Minneapolis-St. Paul International Airport (MSP) recently joined the Aira Airport Network, which is the world’s fastest-growing assistive technology service for people who are blind or low vision.
Aira customers who travel through MSP can now access on-demand assistance from a remote Aira agent, free of charge, while at the airport.
Pictured: Greg Stilson, Aira director of project management, demonstrates the technology.
By joining the Aira airport network, MSP provides complimentary service to Aira subscribers while on site, allowing blind and low vision customers to access the service without using minutes from their existing plan, and with no additional cost to them.

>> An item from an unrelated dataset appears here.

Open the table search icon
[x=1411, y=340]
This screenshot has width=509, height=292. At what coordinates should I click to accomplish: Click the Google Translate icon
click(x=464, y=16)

“We couldn’t be more excited to add MSP to the Aira Airport Network,” said Kevin Phelan, Vice President at Aira. “Through partnerships like these, we can expand access for people who are blind and low vision, enhance the travel experience, and work toward the goal of completely accessible cities.”

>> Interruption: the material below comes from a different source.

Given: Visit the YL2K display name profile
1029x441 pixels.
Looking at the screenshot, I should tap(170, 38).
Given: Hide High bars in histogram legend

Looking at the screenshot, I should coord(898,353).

“By joining the Aira Airport Network, we are working to ensure that travelers who are blind or low vision are able to take full advantage of all MSP has to offer,” said Brian Ryks, executive director and CEO of the Metropolitan Airports Commission, which owns and operates MSP. “We continue to work closely with businesses and organizations serving people with disabilities to ensure all of our customers have a great experience at MSP.”
Aira empowers the blind and visually impaired community to engage, explore and experience the world around them by providing real time visual assistance when and where it is needed. Using a pair of camera-enabled smart glasses and a mobile app, Aira subscribers connect with remote, sighted assistants, who can provide visual descriptions of their surroundings and convey useful information about the environment. At the airport, travelers can use Aira to help navigate security lines, get updates on gate changes or flight delays, or identify bags at baggage claim.
“Over the past few months, the Aira technology has been a great addition to the tools I use during my frequent travels into and out of MSP airport,” said Jennifer Dunnam, a leader in the National Federation of the Blind of Minnesota and a resident of Saint Louis Park. “I can get more information about what’s around me as I head to my gate, including restaurants or shops in the airport that I may not have known about.”
The partnership represents a major step toward MSP’s goal of becoming one of the most accessible airports in the world. A major addition to the Aira Airport Network, MSP is one the busiest airports in the country, serving more than 37 million travelers on 400,000 flights per year.
Aira is AI + AR for the blind. Aira combines the power of Artificial Intelligence and Augmented Reality with wearable technologies, plus the interaction of its network of trained remote human assistants, to provide the 300 million blind and low vision people around the globe immediate access to information and assistance. Aira was recently recognized by USA Today as a top airport amenity. Learn more at aira.io.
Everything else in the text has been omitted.